With that said, I don't necessarily stay away from demonic places. I know it is everywhere. Even in the most unlikely of places. Instead, I put on the full armor of God each day. I stare down the devil when I see him. He doesn't even try me anymore because he has no armor. He has no strength over me or this business now that I can see him clearly.
So, you can see why I am "picky" about what we sell, where we sell our goods and who we collaborate with. The Rooted Market is God's vision. For whatever reason, He has chosen me. He has laid this responsibility on me to carry out and be the keeper of His vision. So regardless of what the world thinks about me or The Rooted Market...I am not of this world, I work for The Lord and Him alone. And in Him I am faithful. Faithful that He will sustain this business and faithful He will deliver us wherever He needs us to glorify Him.
Ephesians 5
Ephesians 6:10
Colossians 3:2
~Casey G.
Owner & Shopkeeper
*These are just a handful of what God has shown me as I open my eyes to His decernment. This is my way of shining His light on the darkness we too often are too afraid to face as Christians. Mind you these are all local to eastern NC. This area is rural farm country, not a big city. And as a Christian, I love all, the way God loves us but not our sin. Therefore, I will not accept another's sin for the sake of my own salvation.

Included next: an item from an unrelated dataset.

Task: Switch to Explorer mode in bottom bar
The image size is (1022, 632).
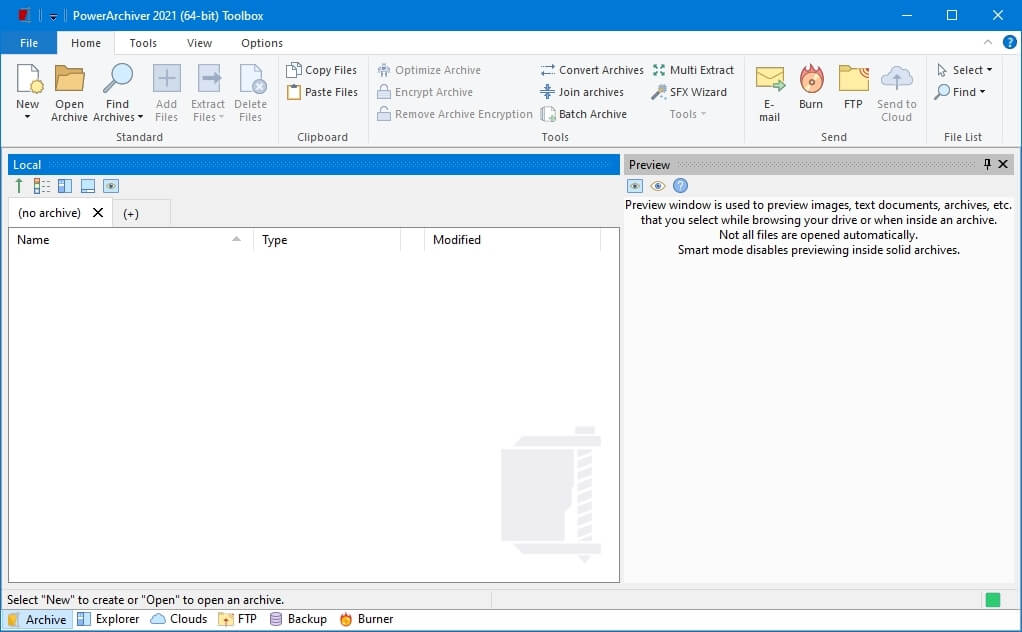Action: tap(108, 619)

This "farm" celebrates Barbie, Taylor Swift, "Pride" and gives to "LGBT+ youth outreach". Their brand theme is "Lisa Frank". They highlight on social media often their children's area adorned with rainbows and various cartoon characters and toys. 2. This other farm (they actually have livestock) celebrates pride, and hosts events promoting witchcraft including tarot card readings and "moon ritual" events. 3. This market is fully centered around witchcraft. 4. One of many witchcraft businesses that hosts monthly craft and food markets. 5. Not shown, the market at the local Christian coffee shop (that turned me down) allowed an Arts Council from another county to come have an innocent "Mother's Day" market. The Greene County Arts Council's main charity is "LGBT+ youth outreach" as well. 6. The local farmers market (that turned me down) has a vendor who sells crystals. 7. I met a woman, who I discovered is a witch, owns a lovely antique store in town. I have been ministering to her in hopes she will come to Christ. 8. There are goods made by witches that are sold throughout town including many of the places I was rejected by including farms, farmers markets, Christian businesses, etc. There are so many more things I have found, but you get my drift. Time for us to wake up.